Recommended Actions to Bring Digital Equity to all Chicagoans

Our recommendations for addressing the three prongs of digital inequity – connectivity, device ownership, and access to training – will require a community-led “all hands on deck” approach.

Each recommendation will require commitment from the public sector – including the city of Chicago, the state of Illinois, and/or the federal government – as well as our city’s private sector and broader civic community. Community anchor institutions – both government institutions like CPS and Chicago Public Library (CPL) – as well as community-based nonprofits, will play a critical role.

Through planning, execution, sustained funding, and an abiding commitment to maintain momentum and realize this historic opportunity, the city of Chicago can become the first large urban city to eradicate the digital divide, unleashing the potential of all residents to thrive regardless of ZIP code.

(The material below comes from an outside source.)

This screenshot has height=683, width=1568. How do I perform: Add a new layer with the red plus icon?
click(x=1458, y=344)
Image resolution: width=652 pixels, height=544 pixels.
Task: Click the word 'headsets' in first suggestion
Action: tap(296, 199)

1. Connect All Chicagoans to Free or Low-cost High-speed Internet. Internet access is now as essential as water and electricity. Access to affordable, reliable, high-speed broadband is necessary to fully participate in modern life. In response to the global COVID-19 pandemic and inspired by the FCC’s case study on Chicago Connected, the United States Congress appropriated $3.2 billion to the FCC in late 2020 to help low-income households pay for broadband service. By late 2021, the EBB Program became the Affordable Connectivity Program (ACP), a new, long-term $14 billion initiative that provides a discount of up to $30 per month toward internet service for eligible households.

2. Close Chicago’s Device Gap. There are already enough devices in Chicago today to ensure every household can own one. Let’s refurbish and distribute them. Chicago has the hardware, technical and operational expertise, and the capacity to fully eliminate the city’s 260,000 device gap over the next three years.

With 10 Fortune 500 companies headquartered in the city and more than 165,000 tech workers, Chicago’s corporate sector has an ample supply of laptops and desktops. Chicago’s public sector, too, possesses hundreds of thousands of laptops and desktops, with more than 200,000 at CPS locations and thousands more owned by the city of Chicago, the City Colleges of Chicago (CCC), CPL, the Chicago Park District, the Chicago Transit Authority, and the Chicago Police Department.

3. Offer Free and Low-cost Digital Learning Resources That Meet Chicagoans’ Needs. For non digital natives, non-English speakers, and other populations, navigating the internet can be a barrier. Let’s remove this obstacle by leveraging existing resources and procuring new tools tailored to addressing every Chicagoan’s unique learning needs.

Chicago has an abundance of free and low-cost digital learning resources. In fall 2020, the Chicago Connected program launched its Guiding Team composed of parents, community organizations, government agencies, and digital learning experts to curate best-in-class digital resources tailored to the needs of Chicago Connected families.

Since then, 2 in 3 Chicago Connected participants have expressed interest in technology training. The Guiding Team implemented a three-pronged approach to serving families’ digital literacy needs: self-paced resources, live trainings from local CBOs, and access to citywide, one-on-one tech support.